Write out exactly the lines that run from the one containing "This screenshot has width=800, height=500." to the end of the entries below, with both end lines included.

▶ Exercise data
+--

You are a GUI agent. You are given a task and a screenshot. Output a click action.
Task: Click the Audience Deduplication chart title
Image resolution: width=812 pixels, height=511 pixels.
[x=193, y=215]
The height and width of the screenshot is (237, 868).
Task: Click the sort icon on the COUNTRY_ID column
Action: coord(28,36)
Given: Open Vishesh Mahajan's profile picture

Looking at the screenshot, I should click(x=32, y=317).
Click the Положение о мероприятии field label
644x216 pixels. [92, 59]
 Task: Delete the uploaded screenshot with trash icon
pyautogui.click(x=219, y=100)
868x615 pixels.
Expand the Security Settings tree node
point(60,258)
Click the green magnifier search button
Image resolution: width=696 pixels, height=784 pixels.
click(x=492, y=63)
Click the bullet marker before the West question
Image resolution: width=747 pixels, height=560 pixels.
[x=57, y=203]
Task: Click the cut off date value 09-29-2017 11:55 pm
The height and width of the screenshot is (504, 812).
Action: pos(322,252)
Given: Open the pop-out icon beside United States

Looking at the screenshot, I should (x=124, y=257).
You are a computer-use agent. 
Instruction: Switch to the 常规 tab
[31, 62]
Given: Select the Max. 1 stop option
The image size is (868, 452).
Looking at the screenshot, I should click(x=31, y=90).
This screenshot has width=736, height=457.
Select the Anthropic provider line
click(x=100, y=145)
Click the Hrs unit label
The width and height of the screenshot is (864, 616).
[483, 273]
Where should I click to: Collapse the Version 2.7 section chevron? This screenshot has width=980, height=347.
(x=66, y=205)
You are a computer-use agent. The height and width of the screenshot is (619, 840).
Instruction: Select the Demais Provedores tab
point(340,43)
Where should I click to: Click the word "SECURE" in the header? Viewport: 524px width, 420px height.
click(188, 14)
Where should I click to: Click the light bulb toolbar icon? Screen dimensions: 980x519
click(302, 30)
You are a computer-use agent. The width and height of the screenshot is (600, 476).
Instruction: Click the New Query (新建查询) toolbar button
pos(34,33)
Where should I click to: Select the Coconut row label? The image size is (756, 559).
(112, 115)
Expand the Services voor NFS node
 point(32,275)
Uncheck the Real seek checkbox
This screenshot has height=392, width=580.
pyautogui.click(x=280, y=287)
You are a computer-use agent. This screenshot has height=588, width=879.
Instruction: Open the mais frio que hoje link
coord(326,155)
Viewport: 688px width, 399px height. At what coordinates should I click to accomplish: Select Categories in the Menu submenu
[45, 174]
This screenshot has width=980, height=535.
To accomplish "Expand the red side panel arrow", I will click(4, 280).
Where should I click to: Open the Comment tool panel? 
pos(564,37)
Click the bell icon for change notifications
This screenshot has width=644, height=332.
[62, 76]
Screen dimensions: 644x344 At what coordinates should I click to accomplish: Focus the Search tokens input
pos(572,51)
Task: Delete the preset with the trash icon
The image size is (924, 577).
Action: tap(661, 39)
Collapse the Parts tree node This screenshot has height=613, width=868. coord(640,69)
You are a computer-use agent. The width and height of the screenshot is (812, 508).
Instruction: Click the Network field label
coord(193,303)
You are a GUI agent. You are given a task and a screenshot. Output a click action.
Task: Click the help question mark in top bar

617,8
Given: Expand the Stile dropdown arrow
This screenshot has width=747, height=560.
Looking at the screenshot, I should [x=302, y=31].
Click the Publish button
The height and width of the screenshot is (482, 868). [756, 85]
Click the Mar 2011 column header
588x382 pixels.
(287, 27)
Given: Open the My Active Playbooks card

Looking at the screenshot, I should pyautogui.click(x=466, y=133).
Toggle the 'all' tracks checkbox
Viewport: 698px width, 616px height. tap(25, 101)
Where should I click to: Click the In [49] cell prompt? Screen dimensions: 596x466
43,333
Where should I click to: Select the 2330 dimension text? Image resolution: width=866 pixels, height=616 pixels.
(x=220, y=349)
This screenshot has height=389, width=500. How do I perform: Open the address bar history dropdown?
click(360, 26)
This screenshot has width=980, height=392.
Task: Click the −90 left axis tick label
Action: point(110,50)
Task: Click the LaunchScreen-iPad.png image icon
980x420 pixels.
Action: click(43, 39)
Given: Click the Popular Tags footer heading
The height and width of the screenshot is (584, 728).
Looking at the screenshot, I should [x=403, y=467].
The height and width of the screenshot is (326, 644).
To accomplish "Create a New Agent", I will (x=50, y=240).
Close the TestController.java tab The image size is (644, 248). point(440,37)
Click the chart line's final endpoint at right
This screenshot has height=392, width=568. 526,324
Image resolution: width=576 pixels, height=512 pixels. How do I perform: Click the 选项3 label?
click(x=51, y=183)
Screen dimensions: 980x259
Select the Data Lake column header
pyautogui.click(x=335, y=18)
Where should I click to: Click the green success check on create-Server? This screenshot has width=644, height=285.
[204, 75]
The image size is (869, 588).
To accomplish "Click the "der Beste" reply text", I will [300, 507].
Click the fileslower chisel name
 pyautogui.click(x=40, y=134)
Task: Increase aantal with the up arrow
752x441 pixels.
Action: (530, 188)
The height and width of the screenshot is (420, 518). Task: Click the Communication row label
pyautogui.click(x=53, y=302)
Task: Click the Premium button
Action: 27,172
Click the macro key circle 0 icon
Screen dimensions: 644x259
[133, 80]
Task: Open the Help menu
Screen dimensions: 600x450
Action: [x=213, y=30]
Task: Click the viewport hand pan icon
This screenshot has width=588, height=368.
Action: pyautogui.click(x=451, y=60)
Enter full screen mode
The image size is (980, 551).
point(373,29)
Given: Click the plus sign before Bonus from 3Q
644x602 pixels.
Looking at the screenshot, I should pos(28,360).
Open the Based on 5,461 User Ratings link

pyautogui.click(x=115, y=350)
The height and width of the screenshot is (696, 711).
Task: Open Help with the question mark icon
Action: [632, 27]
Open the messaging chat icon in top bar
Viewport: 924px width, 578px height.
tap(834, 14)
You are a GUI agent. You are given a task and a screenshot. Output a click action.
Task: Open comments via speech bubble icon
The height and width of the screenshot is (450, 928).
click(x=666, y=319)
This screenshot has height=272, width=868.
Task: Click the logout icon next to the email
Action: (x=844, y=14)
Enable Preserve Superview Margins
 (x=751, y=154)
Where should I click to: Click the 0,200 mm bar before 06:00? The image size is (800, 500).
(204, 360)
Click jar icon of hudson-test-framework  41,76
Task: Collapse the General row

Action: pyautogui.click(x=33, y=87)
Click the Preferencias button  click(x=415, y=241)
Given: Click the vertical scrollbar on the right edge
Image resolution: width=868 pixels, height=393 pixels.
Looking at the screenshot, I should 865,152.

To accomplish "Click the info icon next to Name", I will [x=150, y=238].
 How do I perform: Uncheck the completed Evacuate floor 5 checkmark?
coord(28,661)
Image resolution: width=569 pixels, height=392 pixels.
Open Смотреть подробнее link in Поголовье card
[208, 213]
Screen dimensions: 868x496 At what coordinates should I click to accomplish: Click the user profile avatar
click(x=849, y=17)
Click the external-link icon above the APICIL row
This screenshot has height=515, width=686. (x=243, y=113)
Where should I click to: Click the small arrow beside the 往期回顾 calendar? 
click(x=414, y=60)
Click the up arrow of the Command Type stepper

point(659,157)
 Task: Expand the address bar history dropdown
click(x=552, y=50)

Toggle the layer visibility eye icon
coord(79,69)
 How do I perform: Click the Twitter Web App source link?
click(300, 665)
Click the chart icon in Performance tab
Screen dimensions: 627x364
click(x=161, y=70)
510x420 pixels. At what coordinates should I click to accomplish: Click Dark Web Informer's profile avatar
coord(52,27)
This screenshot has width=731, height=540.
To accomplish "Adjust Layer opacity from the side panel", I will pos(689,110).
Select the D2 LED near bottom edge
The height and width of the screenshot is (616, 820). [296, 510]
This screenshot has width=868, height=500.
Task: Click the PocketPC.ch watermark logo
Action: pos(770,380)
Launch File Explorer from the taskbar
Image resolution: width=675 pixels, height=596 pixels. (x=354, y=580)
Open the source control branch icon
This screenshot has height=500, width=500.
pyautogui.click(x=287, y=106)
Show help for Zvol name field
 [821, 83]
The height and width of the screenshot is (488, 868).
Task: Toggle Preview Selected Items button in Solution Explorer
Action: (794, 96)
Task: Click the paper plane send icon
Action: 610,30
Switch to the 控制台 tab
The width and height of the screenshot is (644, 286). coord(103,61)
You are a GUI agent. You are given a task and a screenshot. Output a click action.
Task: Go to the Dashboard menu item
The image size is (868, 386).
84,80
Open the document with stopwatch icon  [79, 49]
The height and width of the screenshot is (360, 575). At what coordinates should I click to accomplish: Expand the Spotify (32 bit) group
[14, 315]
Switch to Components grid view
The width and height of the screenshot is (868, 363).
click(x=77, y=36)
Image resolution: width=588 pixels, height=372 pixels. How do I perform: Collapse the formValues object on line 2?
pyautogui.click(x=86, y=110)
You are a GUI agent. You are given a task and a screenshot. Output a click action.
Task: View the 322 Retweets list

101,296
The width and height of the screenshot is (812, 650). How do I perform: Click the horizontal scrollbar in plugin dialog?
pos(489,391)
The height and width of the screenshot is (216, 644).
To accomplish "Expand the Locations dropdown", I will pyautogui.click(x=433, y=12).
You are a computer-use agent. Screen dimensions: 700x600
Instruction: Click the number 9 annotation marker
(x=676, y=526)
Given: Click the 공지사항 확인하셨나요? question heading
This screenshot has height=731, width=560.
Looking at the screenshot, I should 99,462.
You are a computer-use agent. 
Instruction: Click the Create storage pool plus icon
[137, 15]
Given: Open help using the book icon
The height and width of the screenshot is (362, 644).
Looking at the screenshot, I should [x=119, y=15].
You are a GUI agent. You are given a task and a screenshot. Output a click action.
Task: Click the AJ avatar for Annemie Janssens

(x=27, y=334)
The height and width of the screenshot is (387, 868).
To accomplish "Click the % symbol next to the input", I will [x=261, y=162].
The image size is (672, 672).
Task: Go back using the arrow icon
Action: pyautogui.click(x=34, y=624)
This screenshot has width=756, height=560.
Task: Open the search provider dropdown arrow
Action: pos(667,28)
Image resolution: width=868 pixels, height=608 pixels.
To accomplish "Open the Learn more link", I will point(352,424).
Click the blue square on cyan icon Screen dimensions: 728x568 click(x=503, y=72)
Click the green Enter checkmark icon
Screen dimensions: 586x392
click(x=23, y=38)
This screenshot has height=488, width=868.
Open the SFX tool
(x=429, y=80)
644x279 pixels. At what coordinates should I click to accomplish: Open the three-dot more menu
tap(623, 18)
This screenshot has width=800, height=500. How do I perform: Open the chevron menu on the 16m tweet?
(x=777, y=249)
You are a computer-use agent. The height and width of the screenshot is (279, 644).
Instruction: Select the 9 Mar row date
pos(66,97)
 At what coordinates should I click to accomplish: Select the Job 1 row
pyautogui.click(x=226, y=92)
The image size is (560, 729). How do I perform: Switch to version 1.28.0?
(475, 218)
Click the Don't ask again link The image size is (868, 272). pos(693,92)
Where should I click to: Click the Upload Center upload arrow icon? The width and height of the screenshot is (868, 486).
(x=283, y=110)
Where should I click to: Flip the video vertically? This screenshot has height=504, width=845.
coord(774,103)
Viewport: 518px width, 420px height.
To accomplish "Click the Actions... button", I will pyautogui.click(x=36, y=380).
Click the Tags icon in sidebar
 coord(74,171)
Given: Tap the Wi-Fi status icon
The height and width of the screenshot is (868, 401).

+--

▶ Solution to this task
This screenshot has width=800, height=500. How do I perform: Open the chevron menu on the 16m tweet?
(x=777, y=249)
You are a computer-use agent. The height and width of the screenshot is (279, 644).
Instruction: Select the 9 Mar row date
pos(66,97)
 At what coordinates should I click to accomplish: Select the Job 1 row
pyautogui.click(x=226, y=92)
The image size is (560, 729). How do I perform: Switch to version 1.28.0?
(475, 218)
Click the Don't ask again link The image size is (868, 272). pos(693,92)
Where should I click to: Click the Upload Center upload arrow icon? The width and height of the screenshot is (868, 486).
(x=283, y=110)
Where should I click to: Flip the video vertically? This screenshot has height=504, width=845.
coord(774,103)
Viewport: 518px width, 420px height.
To accomplish "Click the Actions... button", I will pyautogui.click(x=36, y=380).
Click the Tags icon in sidebar
 coord(74,171)
Given: Tap the Wi-Fi status icon
The height and width of the screenshot is (868, 401).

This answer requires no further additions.